# Dataloading 01

In this notebook, we'll figure out how to use PyTorch's DataLoader class to load our massive files without reading the entirety of them into memory

In [1]:
import dask.dataframe as dd
import pandas as pd 
import torch
import linecache 
import csv
import numpy as np
import torch.nn as nn
from torch.utils.data import Dataset, DataLoader
torch.manual_seed(0)

<torch._C.Generator at 0x7fe2c0ae9ed0>

We'll first design a custom dataset to use with PyTorch's `DataLoader` class

In [2]:
class GeneExpressionData(Dataset):
    def __init__(self, filename, labelname):
        self._filename = filename
        self._labelname = labelname
        self._total_data = 0
        
        with open(filename, "r") as f:
            self._total_data = len(f.readlines()) - 1
    
    def __getitem__(self, idx):        
        line = linecache.getline(self._filename, idx + 2)
        label = linecache.getline(self._labelname, idx + 2)
        
        csv_data = csv.reader([line])
        csv_label = csv.reader([label])
        
        data = [x for x in csv_data][0]
        label = [x for x in csv_label][0]
        return torch.from_numpy(np.array([float(x) for x in data])).float(), [int(float(x)) for x in label][0]
    
    def __len__(self):
        return self._total_data
    
    def num_labels(self):
        return pd.read_csv(self._labelname)['# label'].nunique()
    
    def num_features(self):
        return len(self.__getitem__(0)[0])

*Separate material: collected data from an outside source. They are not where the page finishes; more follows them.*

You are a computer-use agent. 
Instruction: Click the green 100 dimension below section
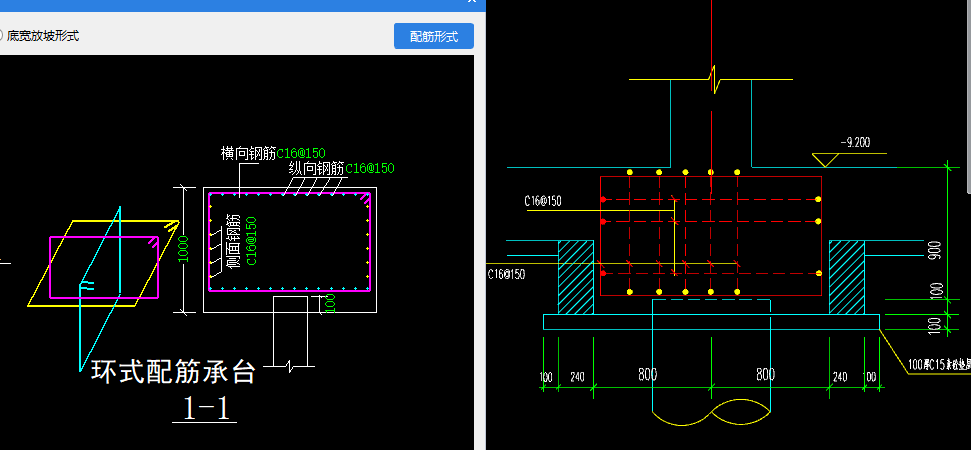click(331, 303)
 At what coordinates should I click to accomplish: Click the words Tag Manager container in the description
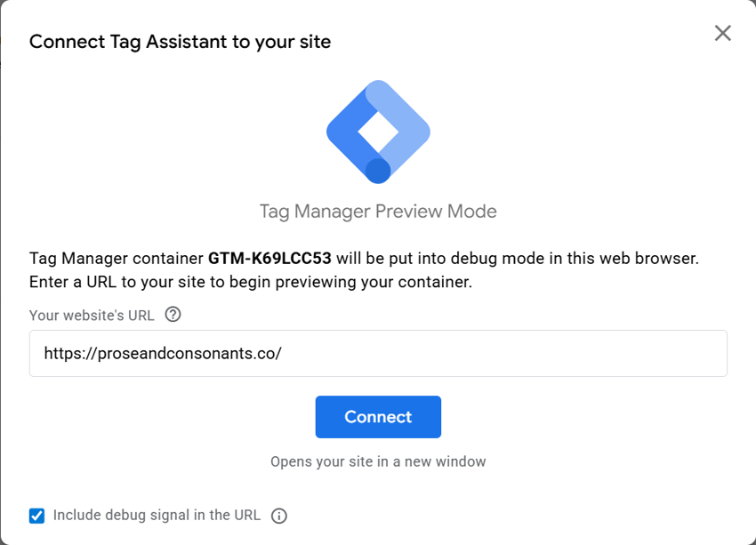click(x=117, y=259)
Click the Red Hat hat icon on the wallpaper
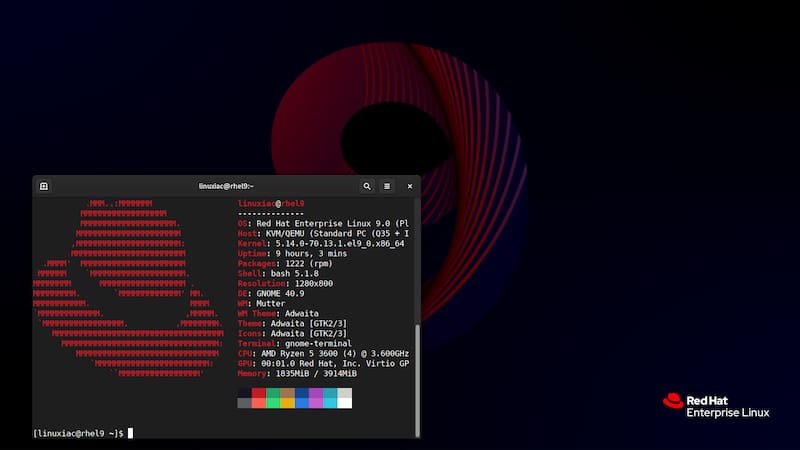 (x=673, y=401)
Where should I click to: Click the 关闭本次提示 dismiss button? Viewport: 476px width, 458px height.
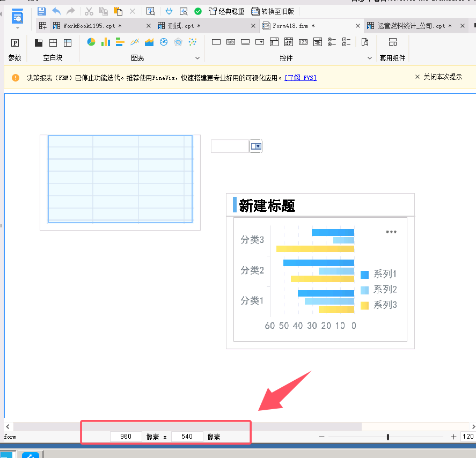point(438,77)
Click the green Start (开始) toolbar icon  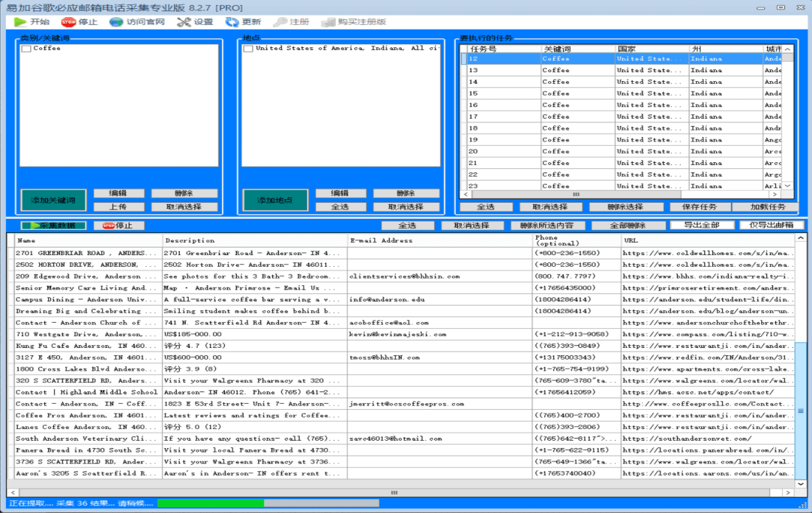tap(20, 21)
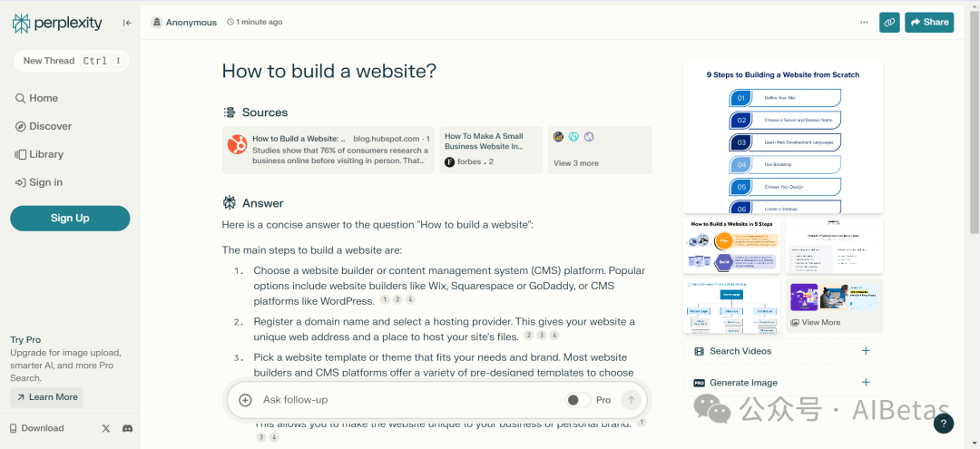This screenshot has height=449, width=980.
Task: Go to Home in sidebar
Action: (x=43, y=98)
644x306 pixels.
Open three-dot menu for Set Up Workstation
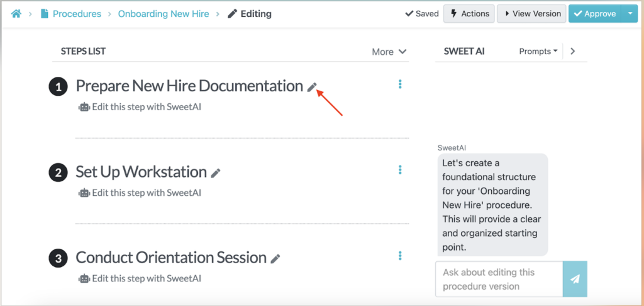[400, 170]
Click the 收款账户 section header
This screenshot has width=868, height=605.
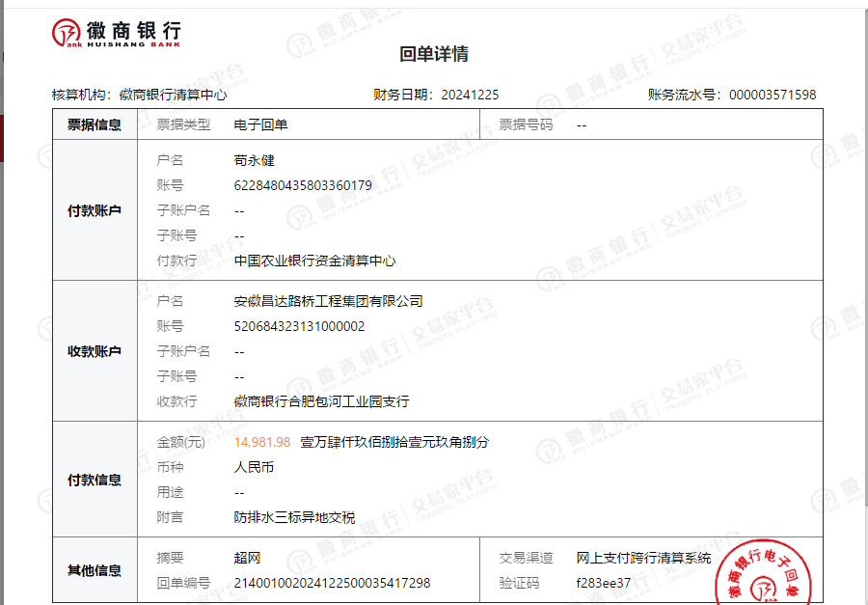coord(95,351)
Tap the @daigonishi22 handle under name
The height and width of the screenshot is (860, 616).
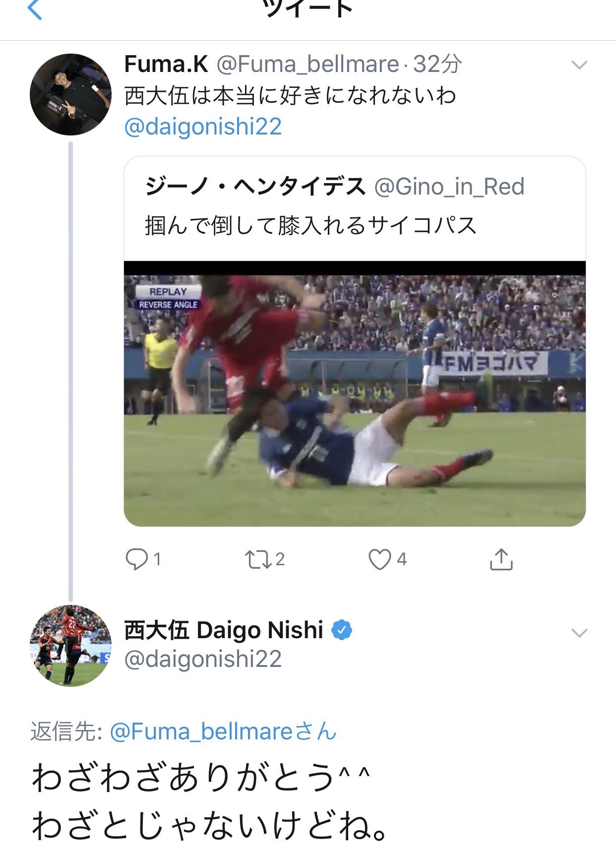click(203, 659)
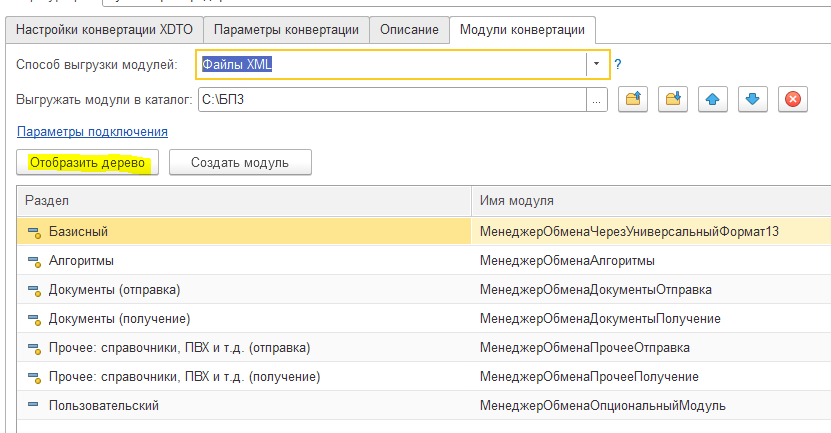The width and height of the screenshot is (831, 433).
Task: Click the icon beside the Базисный row
Action: point(33,232)
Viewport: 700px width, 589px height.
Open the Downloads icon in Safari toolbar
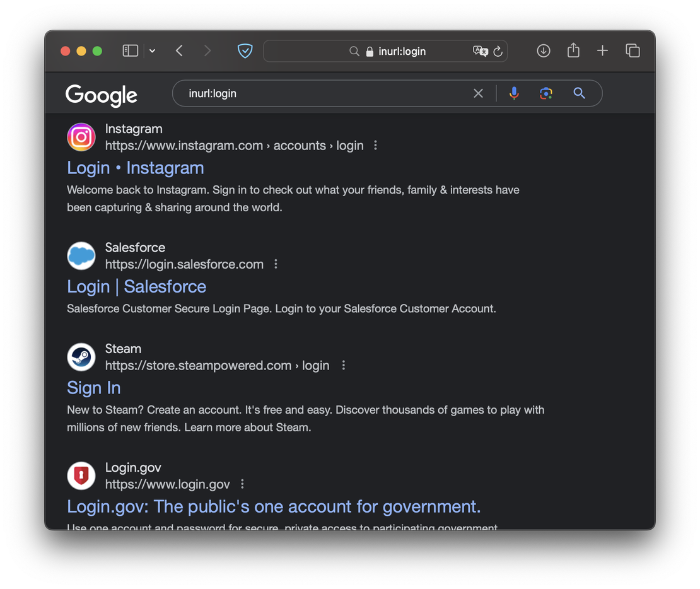click(x=543, y=50)
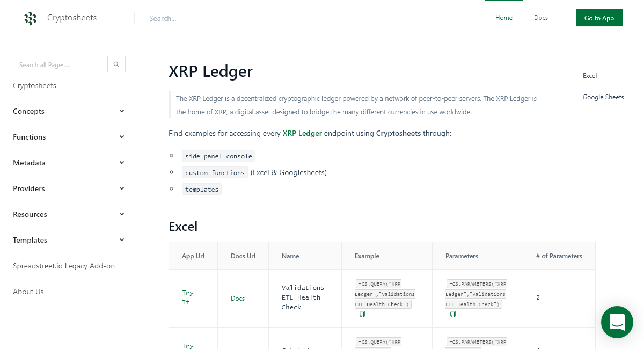Viewport: 644px width, 349px height.
Task: Copy the Validations ETL Health Check parameters formula
Action: click(453, 314)
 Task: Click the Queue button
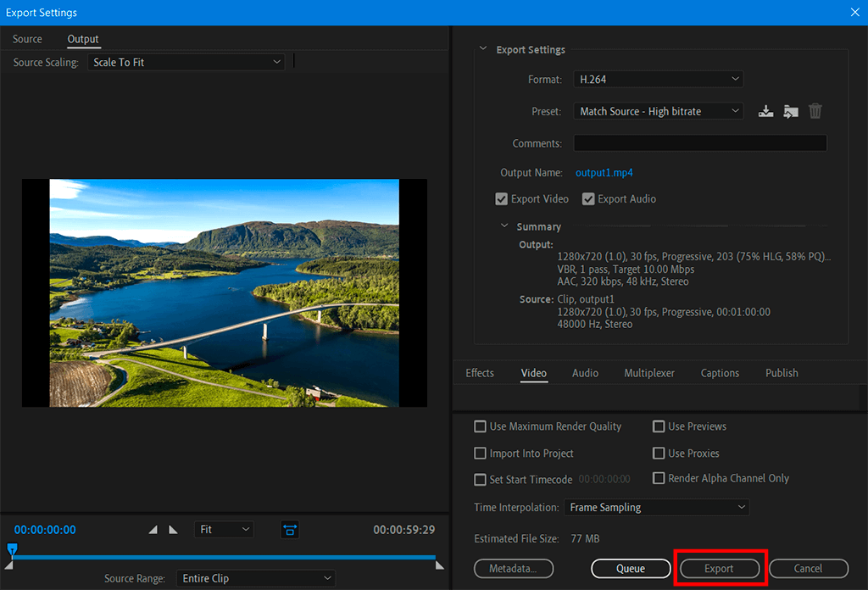631,569
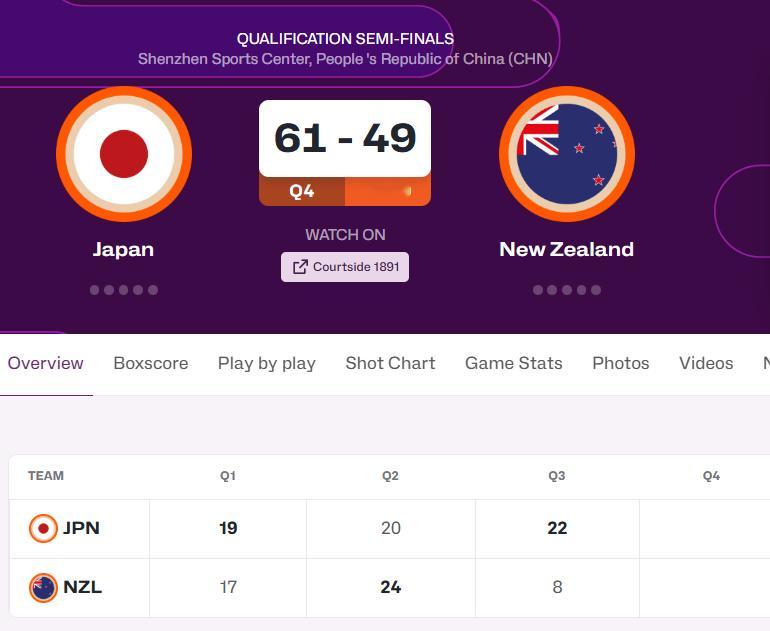Click the Q4 live quarter indicator
The image size is (770, 631).
[302, 191]
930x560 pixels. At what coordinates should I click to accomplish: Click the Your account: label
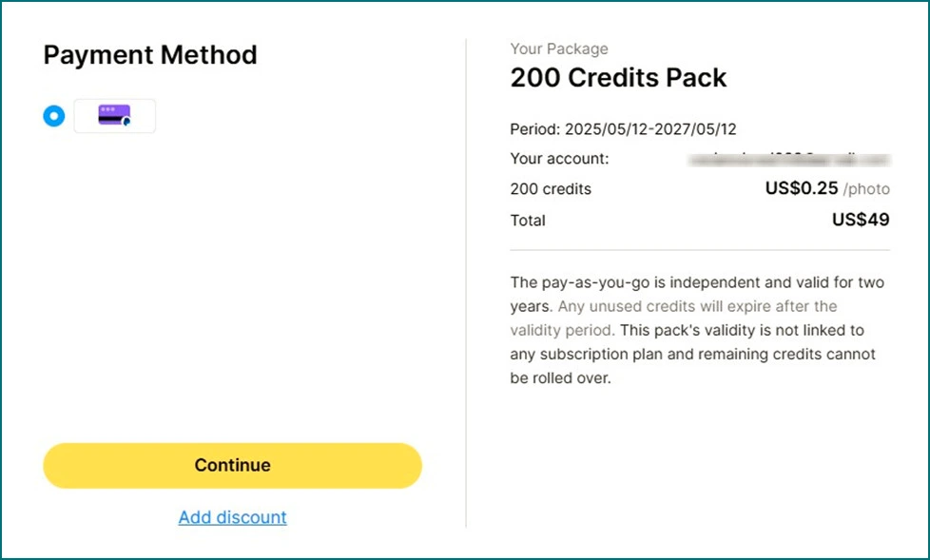pos(559,159)
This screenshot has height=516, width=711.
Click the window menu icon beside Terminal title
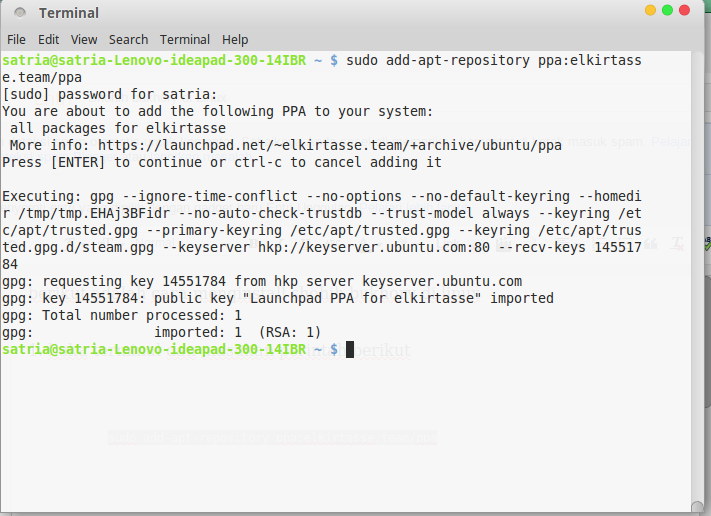20,13
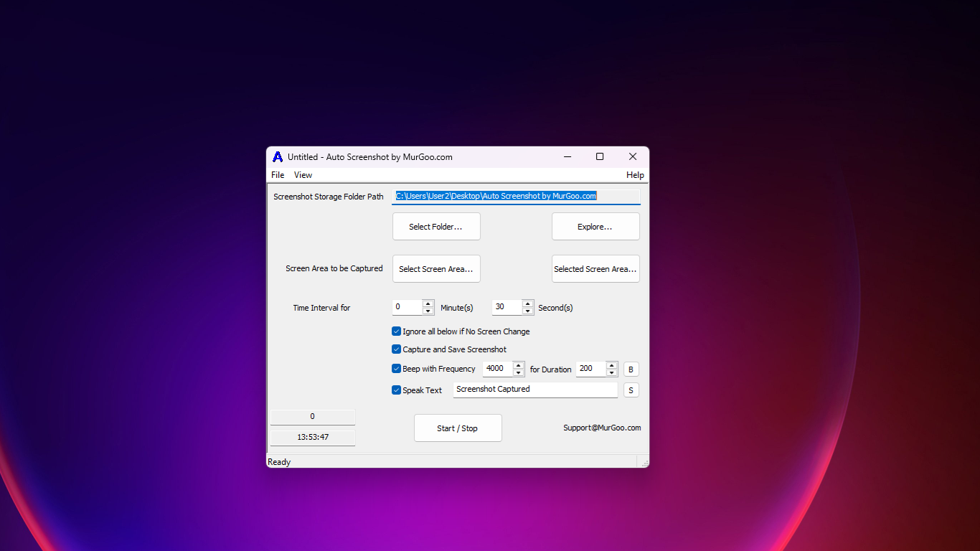This screenshot has height=551, width=980.
Task: Uncheck 'Ignore all below if No Screen Change'
Action: point(396,331)
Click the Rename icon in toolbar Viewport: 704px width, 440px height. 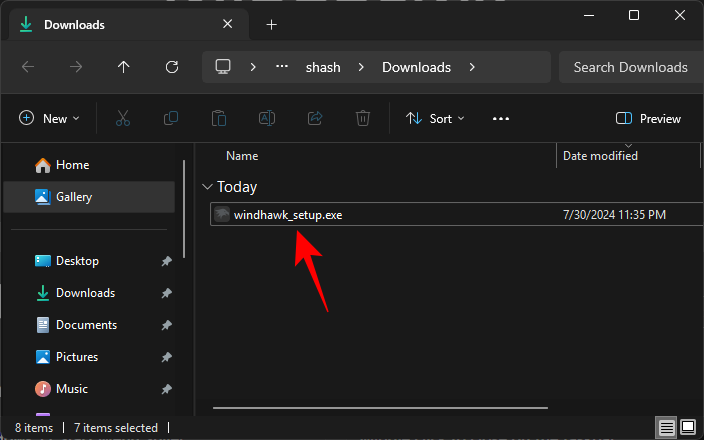tap(267, 118)
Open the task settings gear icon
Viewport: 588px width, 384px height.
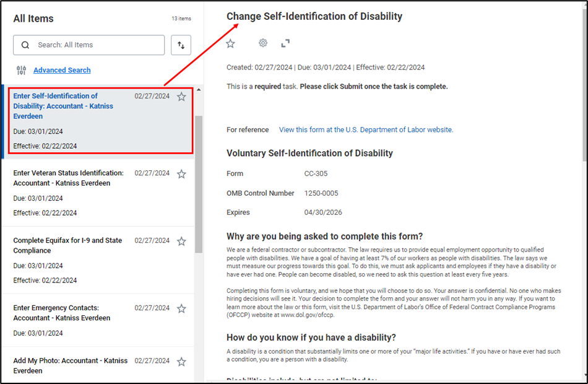coord(263,43)
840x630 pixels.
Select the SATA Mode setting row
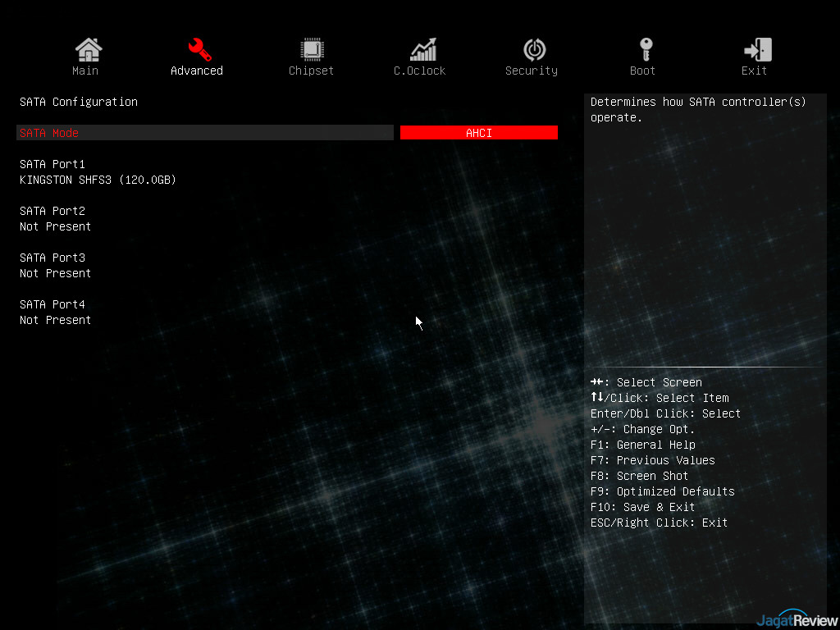(205, 133)
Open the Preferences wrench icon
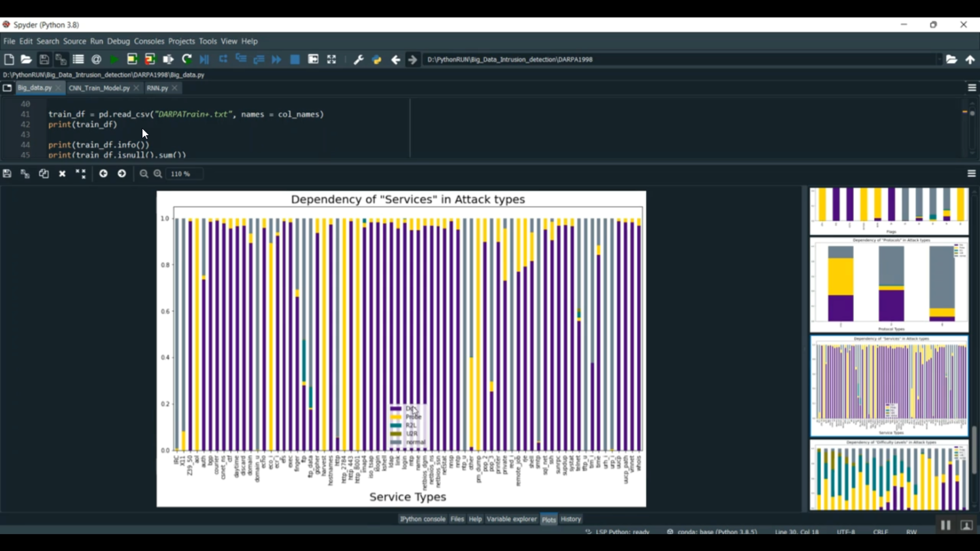The image size is (980, 551). tap(358, 59)

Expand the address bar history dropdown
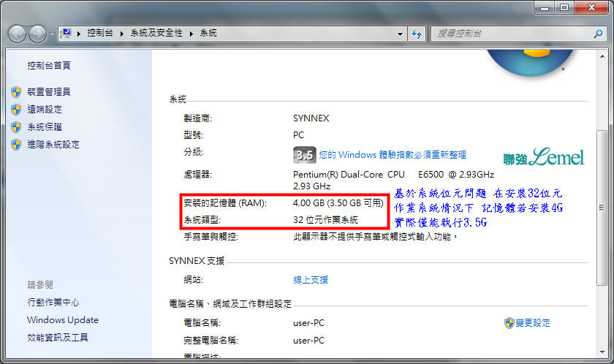400,34
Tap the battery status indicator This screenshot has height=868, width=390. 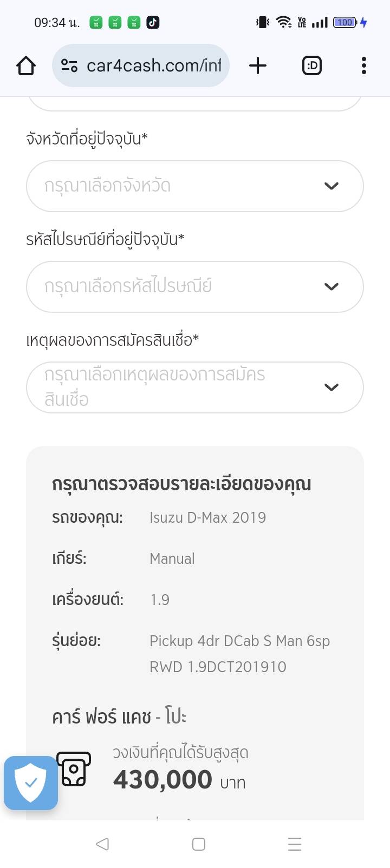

Since PyTorch loss functions require classes in $[0, C]$, we'll first add $1$ to the labels and re-write it out so we can use it for training

In [3]:
def fix_labels(file):
    labels = pd.read_csv(file)
    labels['# label'] = labels['# label'].astype(int) + 1
    labels.to_csv('fixed_' + file.split('/')[-1], index=False)

fix_labels('../data/processed/labels/primary_labels_neighbors_50_components_50_clust_size_100.csv')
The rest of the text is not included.